» EXERCISE PROMPT:
Answer the following from the Brighteon 2.0 announcement, numbering your answers to match.
1. What was Brighteon.com originally named?
2. Which videos was Brighteon forced to remove because of censorship by upstream infrastructure providers?
3. Which service is Brighteon talking with about adding donations to its interface?

» EXTRACT PROVIDED:
With YouTube's censorship of pro-liberty voices accelerating by the day, video free speech site Brighteon 2.0 is about to launch with new features, a new user interface and improve resistance against internet censorship.
Brighteon.com launched in July, 2018 as a free speech platform. Originally named "Real.video," the name was changed to Brighteon.com after resolving an intellectual property dispute with Real Networks, which threatened to go to court to confiscate the domain name.
Over the last year, Brighteon has faced extreme censorship efforts by upstream infrastructure providers, forcing Brighteon to remove, for example, all videos depicting the New Zealand mosque shooting. By the time that took place, we were already working hard on a massive platform re-work, building our own infrastructure that would move videos off upstream tech platforms and help insulate the network from future censorship attacks.
Now, Brighteon 2.0 is just a week (or so) away. Nearly all existing videos are automatically moved to Brighteon 2.0 with no effort required on the part of users. All the video embed code and URLs will continue to work as before.
Brighteon 2.0 offers several new advantages:
The video platform is still free for all users, and our new infrastructure is dramatically less expensive for us to operate in terms of monthly storage costs, making the video network financially sustainable to operate.
A new user interface offers greatly improved reporting on video views, easier controls for video playlists and many other features.
Videos that were previously banned can be re-uploaded under the new system. There are still some restrictions, of course, such as no porn, no murder videos, snuff videos, illegal videos, bomb-making videos and so on.
Categories of videos that were previously not welcomed on the platform (such as video game footage videos) will be welcomed under Brighteon 2.0 due to our dramatically reduced operating costs.
While still not 100% immune to censorship, Brighteon 2.0 is far more resilient against infrastructure providers that might attempt to take the platform offline. More steps are being taken throughout 2019 to make the platform even more resistant to organized censorship efforts.
More features are being added this year, too...
Brighteon to add user logins, channel subscriptions and instant messaging features
Now that our infrastructure changes are nearly complete, the Brighteon R&D team will be focusing on new features to make the site more convenient for end users and content creators alike:
User logins and subscriptions so that users can follow all the new videos for any channel they like.
Instant messaging functionality so that channel owners can post messages to their followers, in addition to posting videos.
NO SHADOWBANNING whatsoever. When users follow a channel, they get everything from that channel, including text messages and videos. Users can choose to un-follow a channel at any time, if they wish.
Video categories will be implemented on the home page so that end users can surf to the types of videos they want to see the most: Health and nutrition, science and tech, politics and culture, comedy and satire, etc.
We are currently talking with SubscribeStar about adding SubscribeStar donations to the Brighteon interface so that content creators can display links for donations or funding via SubscribeStar.

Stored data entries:
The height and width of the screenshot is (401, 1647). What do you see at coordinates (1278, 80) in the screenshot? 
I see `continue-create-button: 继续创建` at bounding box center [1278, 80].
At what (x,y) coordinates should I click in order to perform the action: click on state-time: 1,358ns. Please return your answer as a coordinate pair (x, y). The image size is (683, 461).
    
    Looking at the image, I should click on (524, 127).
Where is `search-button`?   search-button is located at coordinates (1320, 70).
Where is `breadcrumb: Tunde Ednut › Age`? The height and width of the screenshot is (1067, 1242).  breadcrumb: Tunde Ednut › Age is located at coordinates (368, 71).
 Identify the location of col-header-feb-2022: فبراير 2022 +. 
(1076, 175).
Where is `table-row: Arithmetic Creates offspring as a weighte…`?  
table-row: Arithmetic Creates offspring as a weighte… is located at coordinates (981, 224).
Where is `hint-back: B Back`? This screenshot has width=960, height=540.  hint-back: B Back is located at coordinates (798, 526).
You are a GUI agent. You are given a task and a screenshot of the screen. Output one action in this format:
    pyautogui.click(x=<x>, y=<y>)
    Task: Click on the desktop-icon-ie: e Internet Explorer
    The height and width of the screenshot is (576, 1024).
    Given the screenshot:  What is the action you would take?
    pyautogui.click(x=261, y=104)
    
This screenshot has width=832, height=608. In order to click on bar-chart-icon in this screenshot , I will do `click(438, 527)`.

» OUTPUT BELOW:
1. Real.video
2. All videos depicting the New Zealand mosque shooting
3. SubscribeStar